Back in January, I wrote about Allstate’s ongoing war with the state of Florida (and Missouri) in which it arrogantly racked up more than $4 million in fines for refusing to turn over documents they received orders to produce and which the insurance commission requested in Florida. On Friday, Allstate not only produced 150,000 pages of responsive documents it had protected as proprietary, but it made the documents available on Allstate’s website.
In defending some documents, a company spokesperson said that many lawyers misinterpreted the documents that refer to how Allstate deals with claims from other parties, not from policyholders. The Allstate spokesperson said many of the documents, the plaintiff’s personal injury lawyers picked apart, refer to claims-handling practices for car accident claims that have been incorrectly assumed to apply to homeowners’ policies.
If this is true, I see Allstate’s point. Accident lawyers whine about Allstate’s poor offers in third party cases. In Maryland car accident cases, I don’t think GEICO, Progressive, Nationwide, MAIF, or State Farm are making offers that are any different from Allstate’s. But that is not my point. The insurance companies have no obligation in third party cases to make fair offers. Insurance companies can do whatever they want. Therefore, we have lawsuits.

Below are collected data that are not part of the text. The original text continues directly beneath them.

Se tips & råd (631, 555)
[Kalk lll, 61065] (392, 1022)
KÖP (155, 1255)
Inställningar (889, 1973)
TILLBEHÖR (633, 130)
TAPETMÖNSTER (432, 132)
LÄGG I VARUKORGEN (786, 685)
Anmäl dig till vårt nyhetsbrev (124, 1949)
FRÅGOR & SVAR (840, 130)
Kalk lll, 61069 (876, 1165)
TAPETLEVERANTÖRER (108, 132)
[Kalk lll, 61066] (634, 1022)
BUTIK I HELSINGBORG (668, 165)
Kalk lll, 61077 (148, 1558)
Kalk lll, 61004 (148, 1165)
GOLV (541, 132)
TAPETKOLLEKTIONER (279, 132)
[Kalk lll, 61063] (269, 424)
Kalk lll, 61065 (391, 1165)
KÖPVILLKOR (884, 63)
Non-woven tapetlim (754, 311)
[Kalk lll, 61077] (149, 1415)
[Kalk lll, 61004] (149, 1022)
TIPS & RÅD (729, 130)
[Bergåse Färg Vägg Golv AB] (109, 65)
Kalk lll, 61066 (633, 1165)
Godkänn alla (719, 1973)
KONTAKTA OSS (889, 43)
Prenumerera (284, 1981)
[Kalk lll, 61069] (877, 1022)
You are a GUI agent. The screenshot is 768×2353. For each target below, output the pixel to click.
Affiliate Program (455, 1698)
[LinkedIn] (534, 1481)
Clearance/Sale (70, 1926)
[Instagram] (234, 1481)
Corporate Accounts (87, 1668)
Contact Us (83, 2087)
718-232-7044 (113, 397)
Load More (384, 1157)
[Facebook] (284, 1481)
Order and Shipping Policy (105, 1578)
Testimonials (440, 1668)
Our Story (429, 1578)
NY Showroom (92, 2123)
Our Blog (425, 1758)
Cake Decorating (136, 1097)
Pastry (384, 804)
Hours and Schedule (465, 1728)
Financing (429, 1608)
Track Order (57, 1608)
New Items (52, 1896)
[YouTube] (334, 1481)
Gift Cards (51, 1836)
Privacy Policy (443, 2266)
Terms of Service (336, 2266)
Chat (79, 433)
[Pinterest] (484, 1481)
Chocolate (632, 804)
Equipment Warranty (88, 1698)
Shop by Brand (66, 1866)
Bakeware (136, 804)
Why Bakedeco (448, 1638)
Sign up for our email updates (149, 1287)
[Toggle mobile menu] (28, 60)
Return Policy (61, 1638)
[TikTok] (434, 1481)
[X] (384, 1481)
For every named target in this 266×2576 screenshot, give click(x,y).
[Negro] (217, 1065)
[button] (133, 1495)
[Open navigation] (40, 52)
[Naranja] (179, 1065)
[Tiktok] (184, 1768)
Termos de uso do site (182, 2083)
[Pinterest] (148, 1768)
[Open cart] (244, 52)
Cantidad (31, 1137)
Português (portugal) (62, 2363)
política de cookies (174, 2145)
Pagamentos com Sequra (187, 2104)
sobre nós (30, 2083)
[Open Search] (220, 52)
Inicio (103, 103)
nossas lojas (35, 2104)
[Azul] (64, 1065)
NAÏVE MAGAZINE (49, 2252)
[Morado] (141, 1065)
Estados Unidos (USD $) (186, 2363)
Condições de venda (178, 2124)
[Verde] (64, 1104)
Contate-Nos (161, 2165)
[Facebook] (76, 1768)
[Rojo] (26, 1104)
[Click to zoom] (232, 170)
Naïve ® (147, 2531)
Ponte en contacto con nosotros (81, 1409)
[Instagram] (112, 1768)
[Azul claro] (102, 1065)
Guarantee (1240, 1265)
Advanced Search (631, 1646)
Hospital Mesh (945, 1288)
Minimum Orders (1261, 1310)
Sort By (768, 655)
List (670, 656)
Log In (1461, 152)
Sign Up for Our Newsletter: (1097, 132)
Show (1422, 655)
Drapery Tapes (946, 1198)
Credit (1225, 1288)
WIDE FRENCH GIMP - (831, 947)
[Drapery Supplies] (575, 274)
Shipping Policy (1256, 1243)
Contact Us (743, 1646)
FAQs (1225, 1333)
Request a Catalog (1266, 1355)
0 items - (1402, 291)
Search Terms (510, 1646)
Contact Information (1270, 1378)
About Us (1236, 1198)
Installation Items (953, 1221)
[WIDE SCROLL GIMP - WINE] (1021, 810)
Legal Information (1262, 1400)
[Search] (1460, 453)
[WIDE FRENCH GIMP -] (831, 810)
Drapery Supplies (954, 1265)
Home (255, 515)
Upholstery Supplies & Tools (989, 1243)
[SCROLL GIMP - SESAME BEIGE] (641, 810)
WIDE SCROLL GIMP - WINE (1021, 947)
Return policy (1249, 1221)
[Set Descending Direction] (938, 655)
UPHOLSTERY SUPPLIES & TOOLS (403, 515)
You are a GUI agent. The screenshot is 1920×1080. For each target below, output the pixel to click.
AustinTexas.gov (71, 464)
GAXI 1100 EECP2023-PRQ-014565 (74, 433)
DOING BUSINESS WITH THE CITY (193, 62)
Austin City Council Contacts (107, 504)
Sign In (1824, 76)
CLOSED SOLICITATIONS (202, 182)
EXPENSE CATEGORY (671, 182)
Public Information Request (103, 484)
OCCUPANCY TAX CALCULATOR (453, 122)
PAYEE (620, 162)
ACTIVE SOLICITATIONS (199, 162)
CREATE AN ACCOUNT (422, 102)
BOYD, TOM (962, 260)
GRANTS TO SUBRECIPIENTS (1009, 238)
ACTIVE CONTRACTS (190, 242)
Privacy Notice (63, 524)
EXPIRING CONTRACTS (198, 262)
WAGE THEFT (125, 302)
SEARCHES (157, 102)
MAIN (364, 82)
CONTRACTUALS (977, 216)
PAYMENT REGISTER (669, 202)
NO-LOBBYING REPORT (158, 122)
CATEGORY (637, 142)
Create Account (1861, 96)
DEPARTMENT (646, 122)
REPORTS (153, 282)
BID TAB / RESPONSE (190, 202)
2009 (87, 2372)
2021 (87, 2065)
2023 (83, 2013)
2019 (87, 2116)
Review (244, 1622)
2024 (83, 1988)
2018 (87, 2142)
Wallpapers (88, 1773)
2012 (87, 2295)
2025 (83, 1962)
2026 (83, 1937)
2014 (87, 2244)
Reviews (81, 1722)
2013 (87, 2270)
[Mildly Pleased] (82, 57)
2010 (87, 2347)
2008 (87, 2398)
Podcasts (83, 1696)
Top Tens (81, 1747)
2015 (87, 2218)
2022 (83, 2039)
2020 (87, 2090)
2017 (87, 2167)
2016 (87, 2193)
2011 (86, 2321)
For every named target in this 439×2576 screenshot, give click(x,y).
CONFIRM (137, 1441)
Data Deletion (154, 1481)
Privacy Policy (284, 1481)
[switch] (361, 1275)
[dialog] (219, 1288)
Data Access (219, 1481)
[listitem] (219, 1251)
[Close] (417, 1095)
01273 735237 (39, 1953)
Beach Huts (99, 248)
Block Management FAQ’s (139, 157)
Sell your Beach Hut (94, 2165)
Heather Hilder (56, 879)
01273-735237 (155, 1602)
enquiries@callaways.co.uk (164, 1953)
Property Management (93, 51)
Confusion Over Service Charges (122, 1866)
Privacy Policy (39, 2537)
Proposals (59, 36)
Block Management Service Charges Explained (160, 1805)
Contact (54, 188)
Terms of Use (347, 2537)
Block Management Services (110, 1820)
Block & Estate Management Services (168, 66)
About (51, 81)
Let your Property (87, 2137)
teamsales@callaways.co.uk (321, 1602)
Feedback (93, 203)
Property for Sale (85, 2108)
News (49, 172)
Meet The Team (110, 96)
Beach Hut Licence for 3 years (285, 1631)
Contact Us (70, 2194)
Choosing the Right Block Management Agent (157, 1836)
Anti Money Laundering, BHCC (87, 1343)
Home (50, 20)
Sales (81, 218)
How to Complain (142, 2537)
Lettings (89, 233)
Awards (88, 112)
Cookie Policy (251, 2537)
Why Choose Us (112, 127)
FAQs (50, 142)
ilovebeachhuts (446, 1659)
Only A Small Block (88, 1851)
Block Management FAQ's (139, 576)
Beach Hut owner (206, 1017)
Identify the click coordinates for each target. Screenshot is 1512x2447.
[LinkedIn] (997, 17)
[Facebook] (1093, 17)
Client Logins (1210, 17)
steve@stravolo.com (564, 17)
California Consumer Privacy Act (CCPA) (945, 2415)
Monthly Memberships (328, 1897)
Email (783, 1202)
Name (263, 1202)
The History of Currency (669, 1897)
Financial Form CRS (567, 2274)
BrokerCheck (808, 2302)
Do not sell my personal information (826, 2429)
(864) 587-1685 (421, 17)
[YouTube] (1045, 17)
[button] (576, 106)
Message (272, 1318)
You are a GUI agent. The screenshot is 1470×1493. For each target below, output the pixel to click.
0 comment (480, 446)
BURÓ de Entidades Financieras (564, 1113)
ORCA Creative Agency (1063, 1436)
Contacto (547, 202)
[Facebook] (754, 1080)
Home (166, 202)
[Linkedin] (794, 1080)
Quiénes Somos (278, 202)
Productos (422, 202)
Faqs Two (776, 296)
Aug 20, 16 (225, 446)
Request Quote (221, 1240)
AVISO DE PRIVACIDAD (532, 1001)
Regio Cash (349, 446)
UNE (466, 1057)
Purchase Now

The reason insurance companies will not pay fair value on my accident claims is because two things have to happen before a bad offer turns into a lawsuit: (1) the accident lawyer has to file the claim, and (2) the plaintiff has to sue and wait for their recovery. Regarding the former point, accident lawyers who fear suing rarely tell their clients they will not sue. Instead, the lawyer tells the client it is a substantial offer and they should accept it. The main reason insurance companies make poor offers is because lawyers let them. That insurance companies—again in third party cases—have an obligation to be fair is as absurd as the notion that personal injury lawyers should have the goal of being fair. In the adversary system, if your goal is to be fair, you are doing your client a disservice. Not that you should not recommend fair settlements, but it should not be a plaintiffs’ lawyer’s goal.
First-party insurance cases where the insurer has a duty to their insureds to provide fair compensation for their injuries or losses are a different matter altogether. In these cases, I think there is ample evidence that Allstate has failed to meet their obligations and it would not surprise me if these documents intentionally blur the lines between smart strategies in third party cases where the insurance company has a legitimate aim to pay less than fair value on claims and first-party cases where the insurance company has a legal and ethical obligation to pay their insureds fair value for their claims.